Search Unity

ML-Agents Issue

Discussion in 'ML-Agents' started by thirteengavfiftynine, Apr 24, 2020.

  1. thirteengavfiftynine

    thirteengavfiftynine

    Joined:
    Apr 22, 2020
    Posts:
    2
    Hello.

    I have just started to use ML-Agents and I went through the penguin example and it all worked fine. I have started to work on my own game now (just to see if I can do all of it myself) (I'm new to unity too! :D).

    So I made a very simple game (https://i.imgur.com/6VPxR5T.png) where the player (cube) has to collect 5 coins that are randomly placed in the level.

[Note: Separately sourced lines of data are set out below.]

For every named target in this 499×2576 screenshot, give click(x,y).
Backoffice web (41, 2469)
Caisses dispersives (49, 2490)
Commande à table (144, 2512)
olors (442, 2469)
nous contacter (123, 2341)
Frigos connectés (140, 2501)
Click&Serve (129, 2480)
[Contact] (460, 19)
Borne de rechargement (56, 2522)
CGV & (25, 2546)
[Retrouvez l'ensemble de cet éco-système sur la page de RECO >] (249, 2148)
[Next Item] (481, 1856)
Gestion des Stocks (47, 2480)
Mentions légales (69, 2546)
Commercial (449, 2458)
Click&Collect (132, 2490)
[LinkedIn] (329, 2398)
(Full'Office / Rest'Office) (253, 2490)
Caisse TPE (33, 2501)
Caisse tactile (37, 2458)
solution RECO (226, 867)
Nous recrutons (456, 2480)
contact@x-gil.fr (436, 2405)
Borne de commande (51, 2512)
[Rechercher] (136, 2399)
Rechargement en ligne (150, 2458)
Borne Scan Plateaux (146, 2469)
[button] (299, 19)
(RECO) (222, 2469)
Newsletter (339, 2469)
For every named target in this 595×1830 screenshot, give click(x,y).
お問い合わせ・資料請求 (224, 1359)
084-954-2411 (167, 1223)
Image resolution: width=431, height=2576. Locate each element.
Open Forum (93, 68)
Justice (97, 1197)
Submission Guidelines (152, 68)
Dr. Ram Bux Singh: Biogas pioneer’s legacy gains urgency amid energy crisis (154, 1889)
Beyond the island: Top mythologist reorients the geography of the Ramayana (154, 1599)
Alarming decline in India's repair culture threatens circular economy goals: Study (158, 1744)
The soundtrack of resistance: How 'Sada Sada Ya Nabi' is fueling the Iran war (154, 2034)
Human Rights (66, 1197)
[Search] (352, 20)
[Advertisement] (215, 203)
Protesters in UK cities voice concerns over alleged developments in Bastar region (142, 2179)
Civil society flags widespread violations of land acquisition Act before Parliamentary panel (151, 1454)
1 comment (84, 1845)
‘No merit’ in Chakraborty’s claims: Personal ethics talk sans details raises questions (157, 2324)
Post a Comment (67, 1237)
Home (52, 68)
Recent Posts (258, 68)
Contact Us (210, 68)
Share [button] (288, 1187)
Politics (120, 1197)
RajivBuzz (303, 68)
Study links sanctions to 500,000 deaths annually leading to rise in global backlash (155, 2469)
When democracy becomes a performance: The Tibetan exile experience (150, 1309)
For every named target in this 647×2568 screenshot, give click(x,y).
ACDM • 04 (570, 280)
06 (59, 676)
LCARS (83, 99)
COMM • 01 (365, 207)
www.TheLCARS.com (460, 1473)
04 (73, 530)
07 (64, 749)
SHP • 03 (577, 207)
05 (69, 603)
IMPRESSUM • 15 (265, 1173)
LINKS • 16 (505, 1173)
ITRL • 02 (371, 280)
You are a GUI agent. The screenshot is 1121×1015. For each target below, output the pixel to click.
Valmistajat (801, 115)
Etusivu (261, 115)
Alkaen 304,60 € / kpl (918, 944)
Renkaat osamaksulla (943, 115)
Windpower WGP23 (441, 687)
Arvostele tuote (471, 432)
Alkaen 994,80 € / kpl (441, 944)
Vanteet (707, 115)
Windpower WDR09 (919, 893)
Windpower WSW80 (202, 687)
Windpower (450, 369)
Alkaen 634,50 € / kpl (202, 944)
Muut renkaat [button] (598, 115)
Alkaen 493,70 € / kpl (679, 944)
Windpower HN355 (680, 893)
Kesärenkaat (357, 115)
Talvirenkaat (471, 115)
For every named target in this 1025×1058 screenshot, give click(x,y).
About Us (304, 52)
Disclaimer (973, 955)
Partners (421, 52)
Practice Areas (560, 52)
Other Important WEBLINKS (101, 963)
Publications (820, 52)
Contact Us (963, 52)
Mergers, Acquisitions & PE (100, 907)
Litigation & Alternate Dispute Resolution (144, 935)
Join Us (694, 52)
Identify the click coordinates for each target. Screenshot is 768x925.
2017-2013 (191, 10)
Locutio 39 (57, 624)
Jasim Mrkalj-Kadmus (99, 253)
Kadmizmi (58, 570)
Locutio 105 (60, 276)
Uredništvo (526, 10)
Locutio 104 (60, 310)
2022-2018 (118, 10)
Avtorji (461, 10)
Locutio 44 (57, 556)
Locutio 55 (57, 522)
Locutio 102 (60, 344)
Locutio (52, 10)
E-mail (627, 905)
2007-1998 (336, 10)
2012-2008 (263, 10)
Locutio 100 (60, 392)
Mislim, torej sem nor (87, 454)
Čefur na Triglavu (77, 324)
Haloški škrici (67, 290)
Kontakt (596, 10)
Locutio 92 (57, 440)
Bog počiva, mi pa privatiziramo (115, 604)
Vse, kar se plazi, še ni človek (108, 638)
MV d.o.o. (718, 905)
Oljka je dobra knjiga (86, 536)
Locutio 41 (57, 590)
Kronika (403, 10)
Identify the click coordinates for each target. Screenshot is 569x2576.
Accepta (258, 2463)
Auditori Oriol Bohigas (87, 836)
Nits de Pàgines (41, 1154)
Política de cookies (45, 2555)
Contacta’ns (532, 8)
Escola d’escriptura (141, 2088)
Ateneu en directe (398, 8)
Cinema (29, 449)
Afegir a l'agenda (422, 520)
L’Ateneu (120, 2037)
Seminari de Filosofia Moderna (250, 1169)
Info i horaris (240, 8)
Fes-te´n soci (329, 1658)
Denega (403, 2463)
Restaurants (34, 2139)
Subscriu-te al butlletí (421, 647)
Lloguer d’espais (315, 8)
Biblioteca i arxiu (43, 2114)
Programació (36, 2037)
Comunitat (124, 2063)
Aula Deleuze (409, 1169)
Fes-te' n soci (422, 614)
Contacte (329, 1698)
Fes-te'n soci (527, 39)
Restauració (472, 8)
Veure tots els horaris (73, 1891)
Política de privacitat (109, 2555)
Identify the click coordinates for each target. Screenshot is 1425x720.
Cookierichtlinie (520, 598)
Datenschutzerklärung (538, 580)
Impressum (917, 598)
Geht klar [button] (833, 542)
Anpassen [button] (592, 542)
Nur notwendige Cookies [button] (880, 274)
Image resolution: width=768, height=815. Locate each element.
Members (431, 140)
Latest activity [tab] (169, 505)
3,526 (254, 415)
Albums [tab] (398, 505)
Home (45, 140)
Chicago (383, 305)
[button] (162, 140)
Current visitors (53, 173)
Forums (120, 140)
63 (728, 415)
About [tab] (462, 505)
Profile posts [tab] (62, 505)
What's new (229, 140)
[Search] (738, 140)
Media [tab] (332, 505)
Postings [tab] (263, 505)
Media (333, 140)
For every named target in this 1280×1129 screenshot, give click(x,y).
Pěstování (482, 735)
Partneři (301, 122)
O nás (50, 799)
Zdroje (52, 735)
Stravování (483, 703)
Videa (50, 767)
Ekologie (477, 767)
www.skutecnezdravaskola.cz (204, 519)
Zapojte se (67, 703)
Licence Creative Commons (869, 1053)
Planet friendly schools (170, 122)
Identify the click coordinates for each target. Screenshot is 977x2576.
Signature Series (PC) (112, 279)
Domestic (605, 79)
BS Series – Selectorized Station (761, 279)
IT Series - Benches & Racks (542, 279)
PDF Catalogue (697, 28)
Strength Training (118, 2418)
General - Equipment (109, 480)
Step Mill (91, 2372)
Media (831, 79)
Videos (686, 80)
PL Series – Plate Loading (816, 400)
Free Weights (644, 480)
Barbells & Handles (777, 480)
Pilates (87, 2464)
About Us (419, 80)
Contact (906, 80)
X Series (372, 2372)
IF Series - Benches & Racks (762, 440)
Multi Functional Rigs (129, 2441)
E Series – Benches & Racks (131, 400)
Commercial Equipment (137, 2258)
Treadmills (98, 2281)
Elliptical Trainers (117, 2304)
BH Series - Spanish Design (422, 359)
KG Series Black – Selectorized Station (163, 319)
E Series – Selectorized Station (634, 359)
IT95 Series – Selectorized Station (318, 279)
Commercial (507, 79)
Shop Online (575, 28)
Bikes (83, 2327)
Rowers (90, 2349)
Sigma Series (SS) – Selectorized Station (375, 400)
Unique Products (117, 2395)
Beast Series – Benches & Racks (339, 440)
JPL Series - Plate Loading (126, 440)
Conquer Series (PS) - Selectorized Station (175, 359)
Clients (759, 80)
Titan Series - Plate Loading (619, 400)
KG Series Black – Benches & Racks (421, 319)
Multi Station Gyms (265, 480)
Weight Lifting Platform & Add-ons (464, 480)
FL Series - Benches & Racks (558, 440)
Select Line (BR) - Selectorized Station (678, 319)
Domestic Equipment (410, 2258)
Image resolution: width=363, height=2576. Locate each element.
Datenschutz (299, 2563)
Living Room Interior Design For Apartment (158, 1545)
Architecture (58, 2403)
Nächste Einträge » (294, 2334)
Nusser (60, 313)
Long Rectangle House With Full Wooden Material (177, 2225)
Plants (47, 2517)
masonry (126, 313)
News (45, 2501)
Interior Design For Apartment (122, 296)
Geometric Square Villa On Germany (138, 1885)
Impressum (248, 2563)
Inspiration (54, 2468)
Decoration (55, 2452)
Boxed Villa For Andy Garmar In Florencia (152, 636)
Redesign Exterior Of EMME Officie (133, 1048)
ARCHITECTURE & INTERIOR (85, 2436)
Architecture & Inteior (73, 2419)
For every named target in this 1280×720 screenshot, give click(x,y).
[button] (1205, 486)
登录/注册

    I have gone through and made the academy, agent and area scripts. (I am using the same ml-agents version as the penguins tutorial for now (0.13.1) and using curriculum learning). This is in my yaml:

    PlayerLearning:
    summary_freq: 5000
    time_horizon: 128
    batch_size: 128
    buffer_size: 128
    hidden_units: 256
    beta: 1.0e-2
    max_steps: 1.0e6

    and the JSON curriculum is this:

    { "measure": "reward","thresholds": [-0.1,0.7,1.7,1.7,1.7,2.7,2.7],"min_lesson_length": 80, "signal_smoothing": true,"parameters": {"coin_speed": [0.0,0.0,0.0,0.0,0.0,0.5,0.5,0.5]}}


    I can move the player around fine using heuristics, although when I try and train, both elements in vectorAction (from overriding AgentAction) are 0, therefore the player is not moving.

    Does anyone know why this is? Apologies if this is a stupid question, as I said, I'm new to unity and ml-agents. Thanks a lot.

    Code: https://gist.github.com/13gav59/93ed2f8e2b99bcef7afcec9eace57938

    Images: https://i.imgur.com/t1S9lPA.png
    https://i.imgur.com/DUeEYJ3.png
    https://i.imgur.com/iQjmCe0.png
     
  2. vincentpierre

    vincentpierre

    Joined:
    May 5, 2017
    Posts:
    160
    Can you try to print directly the vectorAction from AgentAction (these should be floats)?
    It seems strange that they would be all 0 in this case. Did you make sure that you disabled heuristics (it could be that your agents still use "heuristic only" in the scene)? Is the training process going normally? Is the reward moving at all?
    Are you maybe using action masks?
     
  3. thirteengavfiftynine

    thirteengavfiftynine

    Joined:
    Apr 22, 2020
    Posts:
    2
    Yep they are both 0. It is set to default (so not heuristic only). The reward is increasing, just the agent is not actully moving around (and I did test, moving works when heuristic only is on)
     
  4. vincentpierre

    vincentpierre

    Joined:
    May 5, 2017
    Posts:
    160
    Could you open an issue on the github repository? Can you submit minimal steps to reproduce this bug (does it happen with an example environment or a toy environment?)